** Start Source document **

General information
- Location: Isle of Portland, Dorset England
- Platforms: 1

Other information
- Status: Disused

History
- Original company: Weymouth and Portland Railway
- Pre-grouping: Great Western Railway
- Post-grouping: Great Western Railway British Railways (Southern Region)

Key dates
- 16 October 1865: Opening
- 1 September 1902: Station relocation
- 3 March 1952: Closed to passengers
- 1965: Station closure

Location

= Portland railway station (England) =

Disused railway station in Dorset, England

Portland was a railway station on the Portland Branch Railway in the south of the English county of Dorset. The station opened with the Easton and Church Hope Railway, one of the constituent parts of a complex line, on 16 October 1865. The station was moved to a new site on the opening of the extension to Easton on 1 September 1902.

** End Source document **
** Start Material provided **

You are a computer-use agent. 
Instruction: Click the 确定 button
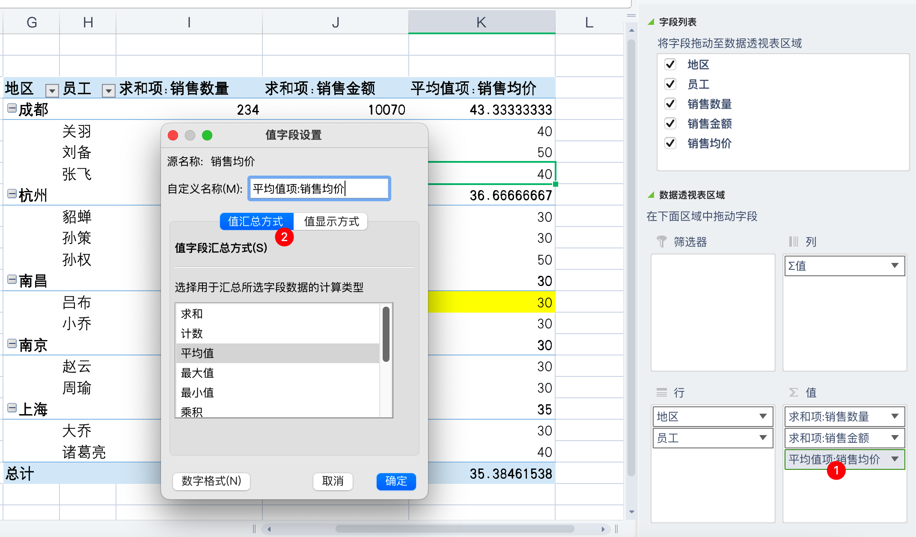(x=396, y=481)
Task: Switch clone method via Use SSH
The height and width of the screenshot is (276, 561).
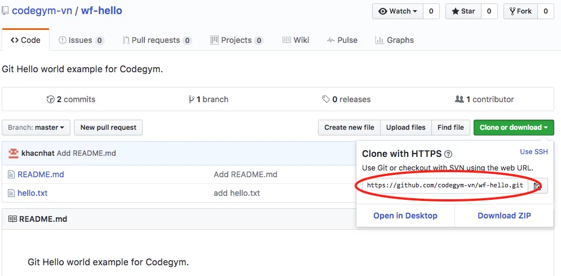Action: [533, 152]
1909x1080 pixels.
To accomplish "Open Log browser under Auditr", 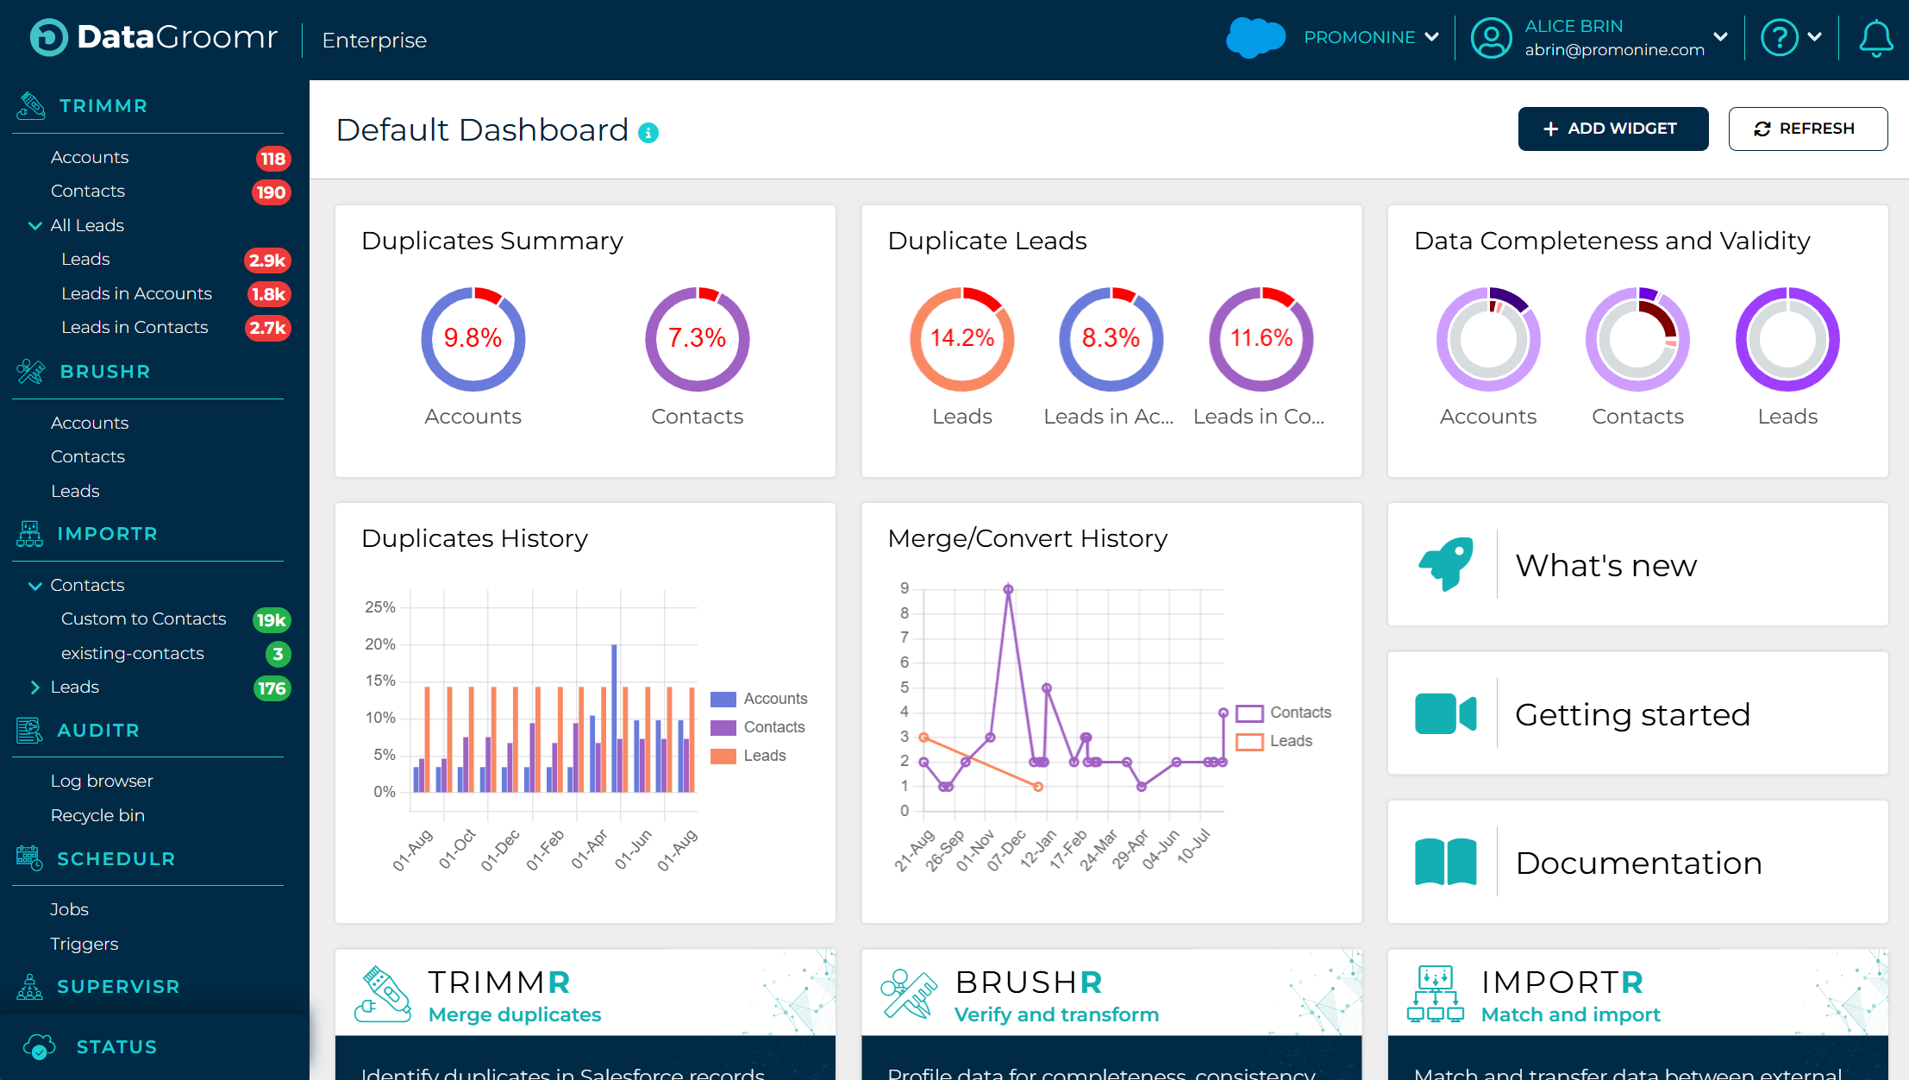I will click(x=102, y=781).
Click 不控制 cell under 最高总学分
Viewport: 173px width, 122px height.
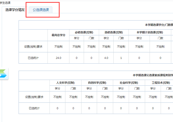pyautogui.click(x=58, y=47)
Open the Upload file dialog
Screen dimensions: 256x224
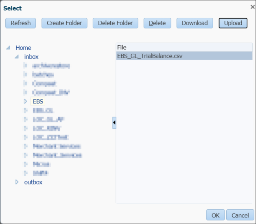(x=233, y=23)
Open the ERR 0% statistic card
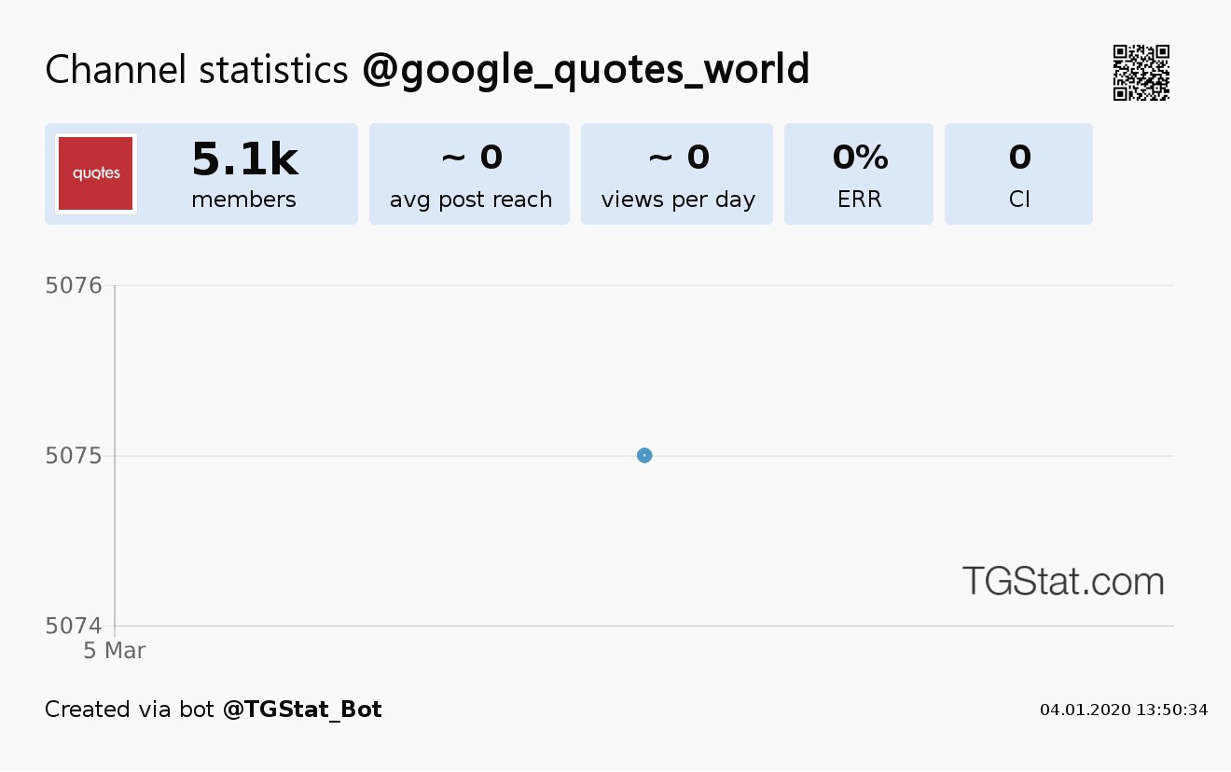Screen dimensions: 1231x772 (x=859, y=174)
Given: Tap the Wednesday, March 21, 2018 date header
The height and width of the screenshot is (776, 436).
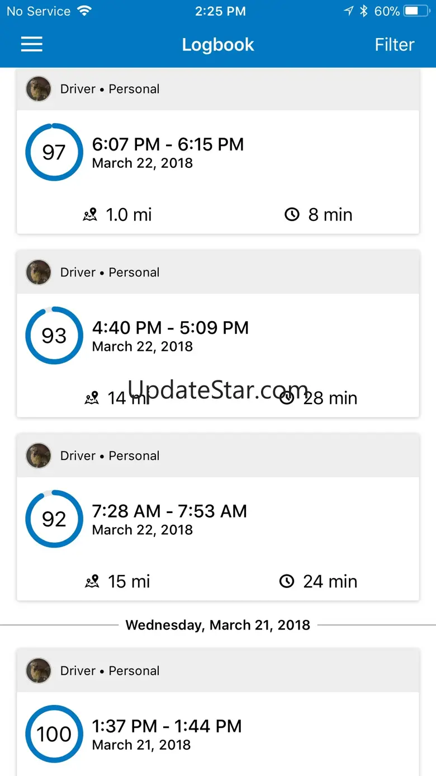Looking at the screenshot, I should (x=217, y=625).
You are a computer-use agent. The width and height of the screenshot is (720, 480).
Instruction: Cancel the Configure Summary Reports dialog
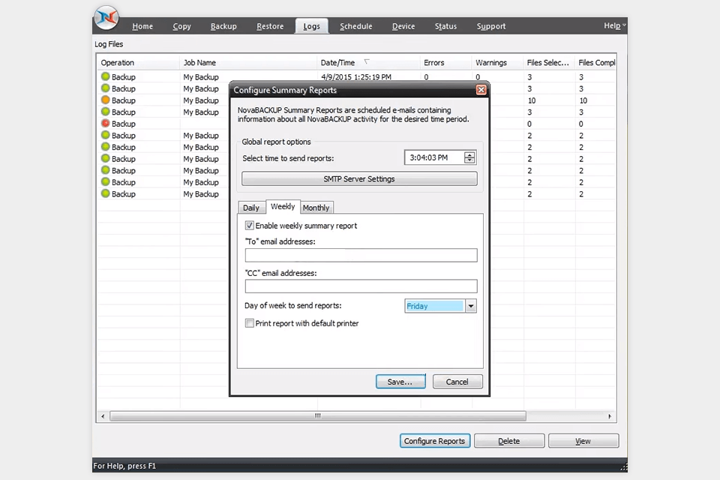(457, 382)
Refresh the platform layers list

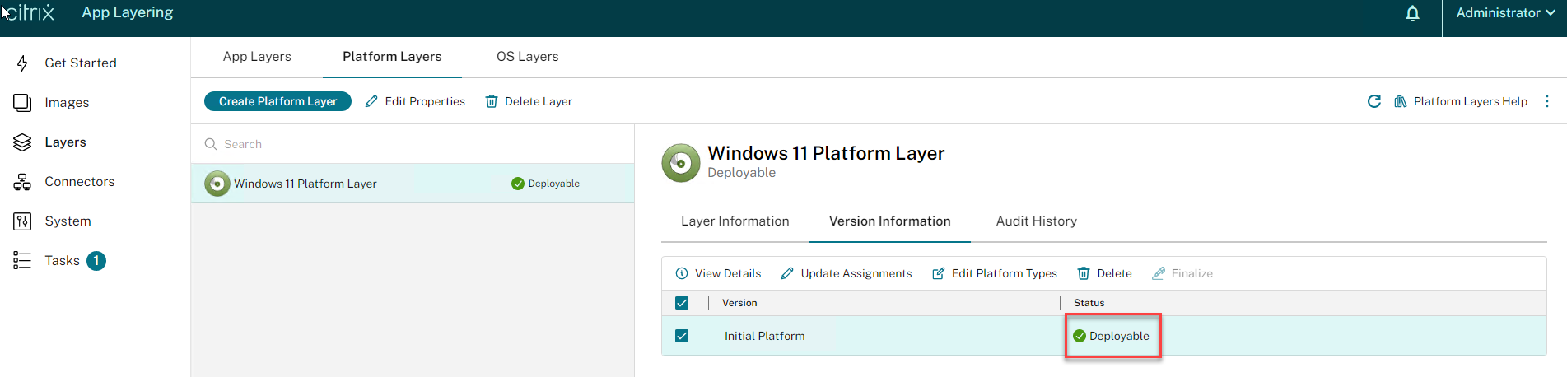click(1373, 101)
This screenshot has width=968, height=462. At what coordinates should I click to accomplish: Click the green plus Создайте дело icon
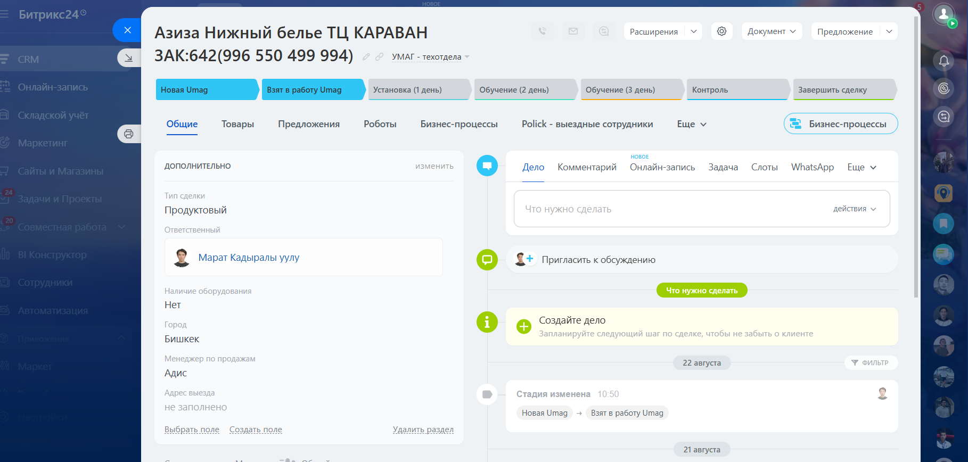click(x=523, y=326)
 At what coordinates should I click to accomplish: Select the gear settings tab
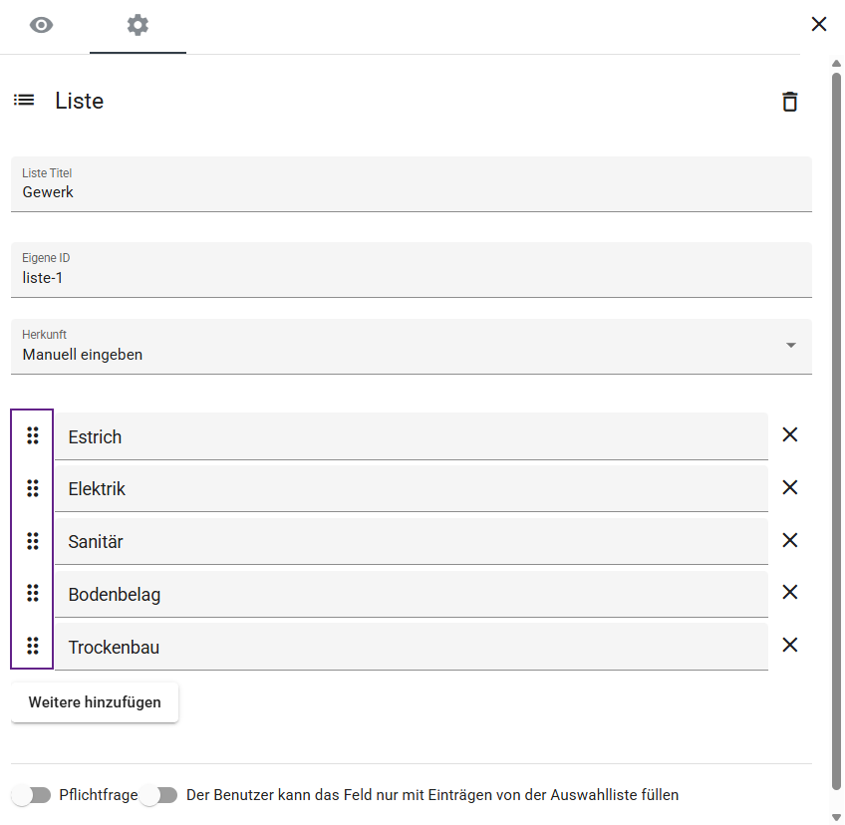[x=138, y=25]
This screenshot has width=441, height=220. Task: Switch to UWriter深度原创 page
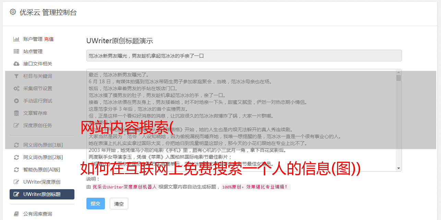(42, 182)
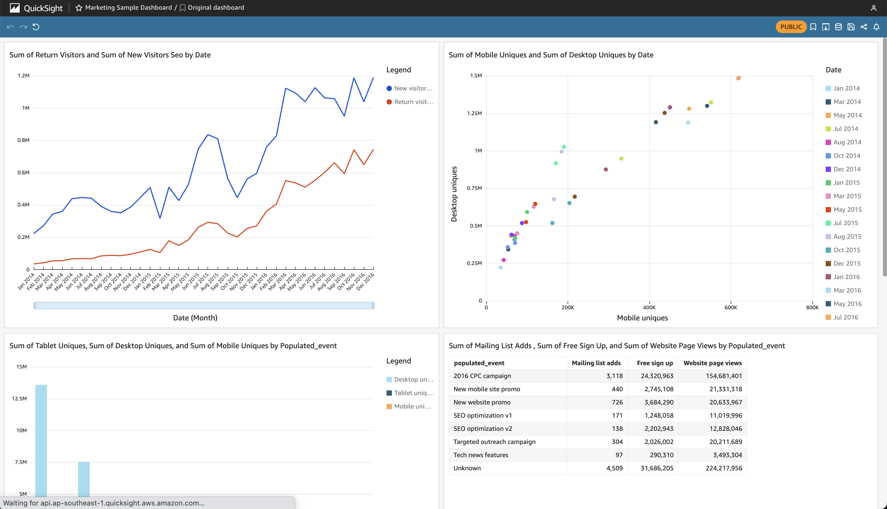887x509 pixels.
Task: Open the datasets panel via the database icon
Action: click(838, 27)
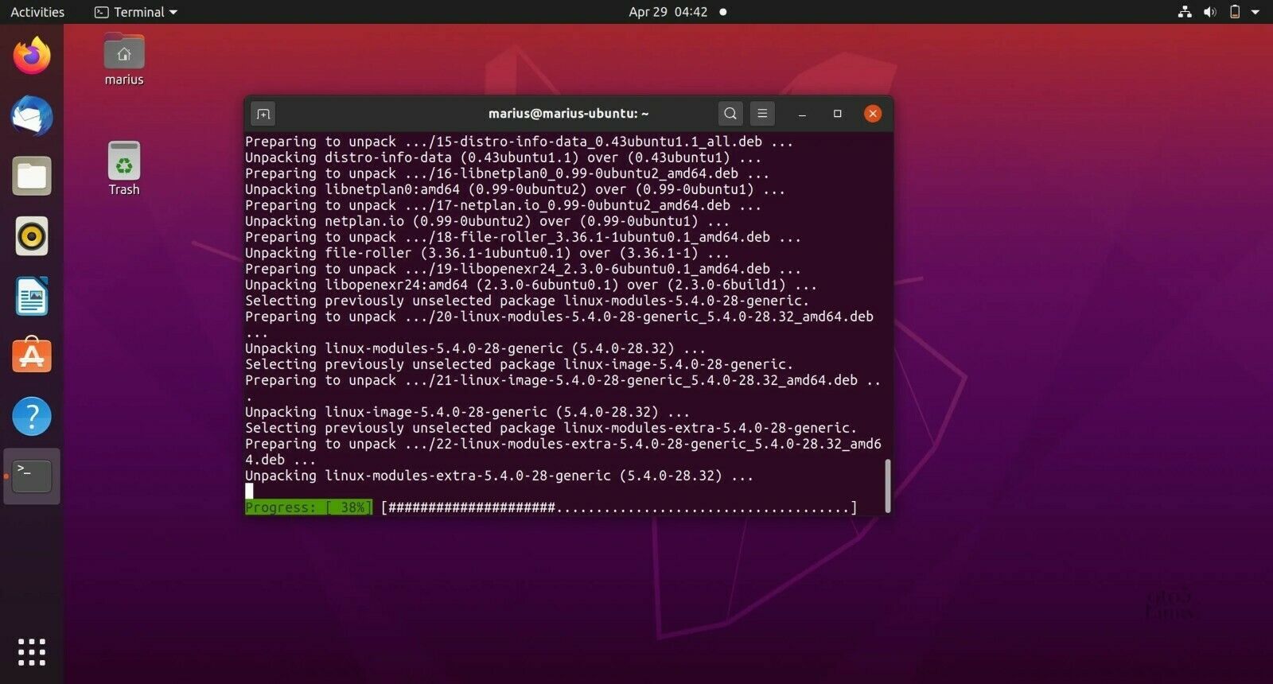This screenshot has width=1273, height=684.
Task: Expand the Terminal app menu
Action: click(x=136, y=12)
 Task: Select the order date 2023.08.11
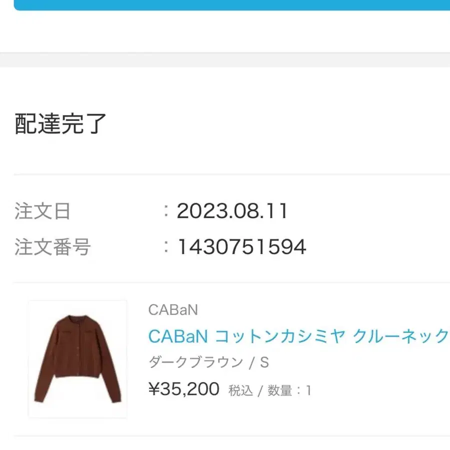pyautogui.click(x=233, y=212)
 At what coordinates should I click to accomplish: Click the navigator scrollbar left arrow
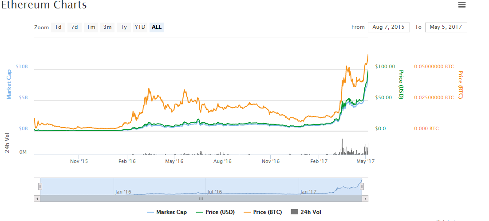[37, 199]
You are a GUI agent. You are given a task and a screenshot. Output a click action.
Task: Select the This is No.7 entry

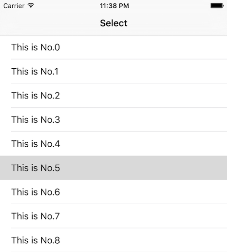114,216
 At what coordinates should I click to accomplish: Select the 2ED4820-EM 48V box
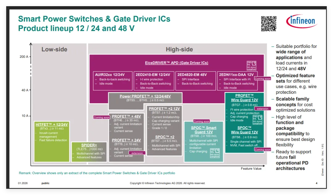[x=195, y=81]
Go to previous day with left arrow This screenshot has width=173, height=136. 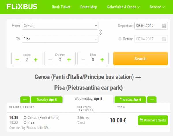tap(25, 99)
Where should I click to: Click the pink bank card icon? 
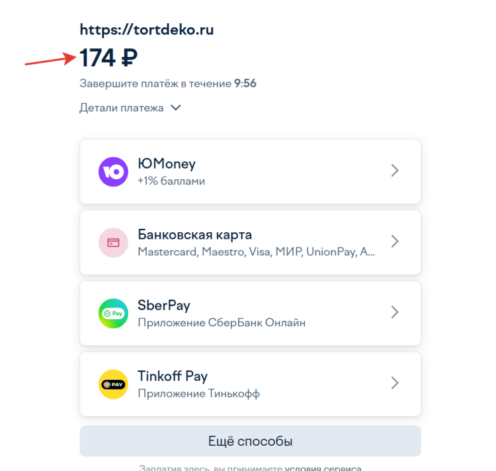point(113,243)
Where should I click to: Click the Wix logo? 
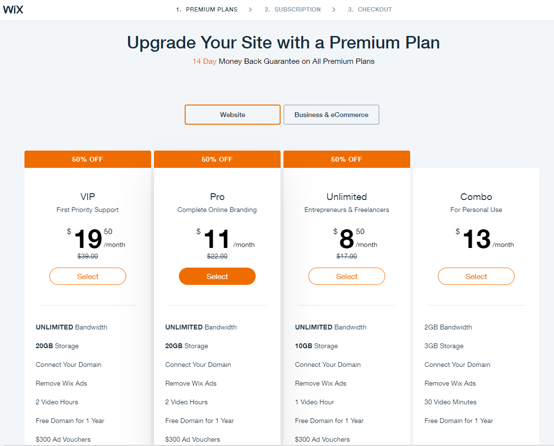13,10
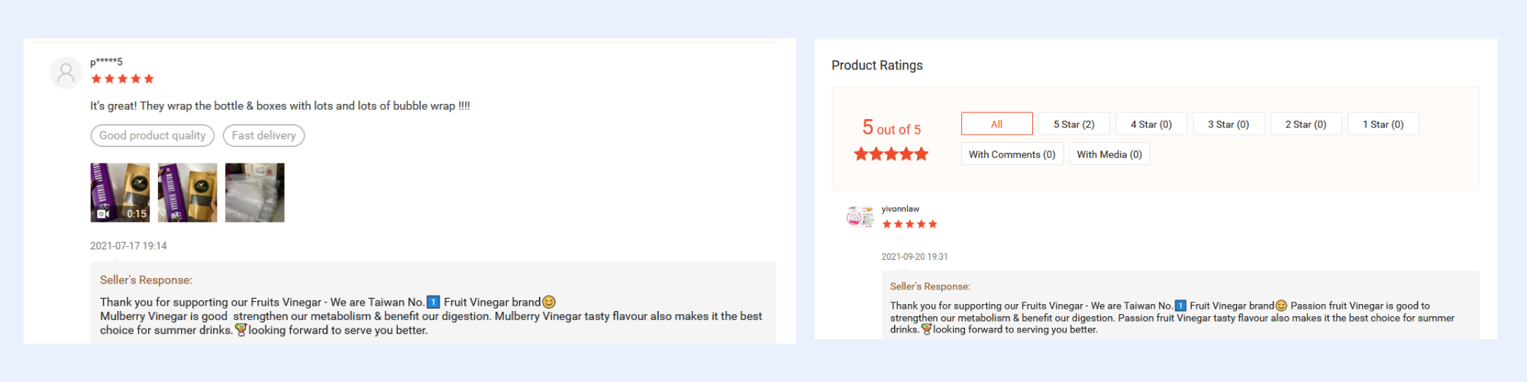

** End Material provided **

* What needs to be done: According to the Portland railway station text, when did the station close to passengers? The rows have no part in this exercise.

* Response: 3 March 1952